I think this is a nod to the amateur segment of the market. Pros would buy whatever tools they need when they need them.


----------



## PureClassA (Jan 16, 2016)

AndreeOnline said:


> PureClassA said:
> 
> 
> > The 1DC does 4k and uses dual CF cards. I dont forsee the 1DX2 having a substantially more robust codec for 4k (if at all) than the 1DC. This isnt a video camera.
> ...



DX2 is a stills camera. Pro ohoto journalists and high volume pro shooters. Canon is most likely not going to cram a lot if video in here, but it will be more than the D5. There's no chance of a DV chip but the Digic 7 may be built as a potent hybrid of sorts than can bang out stills like a champ and still have enough to spare for very good video.


----------



## Orangutan (Jan 16, 2016)

AndreeOnline said:


> PureClassA said:
> 
> 
> > Apologies, can we clarify? Are we talking CFast or CFast 2.0?? CFast cards are cheap enough, but 2.0 are still obscene.
> ...



1 card? No. 10 cards? Maybe. BTW, I won't be a customer for the 1DXII for quite some time, if ever.


----------



## clicstudio (Jan 16, 2016)

This is really dumb. Why have the fastest camera and use old technology?

It's like having a BMW M4 and using it in Eco mode to save gas.

Whoever gets this camera, needs to experience the full power and speed. Why would u get it anyway?
If u can afford $6K u can afford to get new cards.
Besides the difference in speed between CFast and CF is HUUUUUGEEEE.
I can already see the haters saying the camera sucks because they were too cheap to get CFast.

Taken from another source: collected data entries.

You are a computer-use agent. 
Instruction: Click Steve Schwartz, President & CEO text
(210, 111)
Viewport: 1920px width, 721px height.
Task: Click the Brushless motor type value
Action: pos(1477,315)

As soon as I get the new 1DX2 I will sell my 1DX and all the CF cards I have for it.


----------



## PureClassA (Jan 16, 2016)

AndreeOnline said:


> PureClassA said:
> 
> 
> > Apologies, can we clarify? Are we talking CFast or CFast 2.0?? CFast cards are cheap enough, but 2.0 are still obscene.
> ...



It is if it's unnecessary to have media with that sort of write speed, yes. I mean, if they make the DX2 that can write ProRes or full 24fps RAW (which there was a rumor about for stills a few days ago...) then we have a valid reason. Otherwise 14fps of 22mb and 1DC 4k does NOT CFast 2.0 require... 

By the way, that's nearly $500 for TWO cards. Yes, that's a lot of money even for a $6000 camera to spend on something that isnt likely necessary (specs still to come, so this is academic of course).


----------



## wockawocka (Jan 16, 2016)

If true this is a good thing.

The only limiting factor I can think of other than the price of the cards would be the buffer clear time in camera, I'd prefer dual Cfast and Cfast + UHSii in the 5D4. Which with some irony would make the buffer clear time of the 5D4 faster than the 1DX2.

One of the things that you want to do quickly at the end of a shoot is empty the cards and go to bed. If I can hit the sack 20 minutes earlier at the end of a wedding I'd be very happy.


----------



## AndreeOnline (Jan 16, 2016)

PureClassA said:


> It is if it's unnecessary to have media with that sort of write speed, yes. I mean, if they make the DX2 that can write ProRes or full 24fps RAW (which there was a rumor about for stills a few days ago...) then we have a valid reason. Otherwise 14fps of 22mb and 1DC 4k does NOT CFast 2.0 require...



I going to go out on a limb and assume that those of us wanting CFast 2.0 want the added functionality that could come a long with it.

Are you seriously considering Canon putting in CFast without using them? It would have been cheaper for everyone, Canon included, to use CF.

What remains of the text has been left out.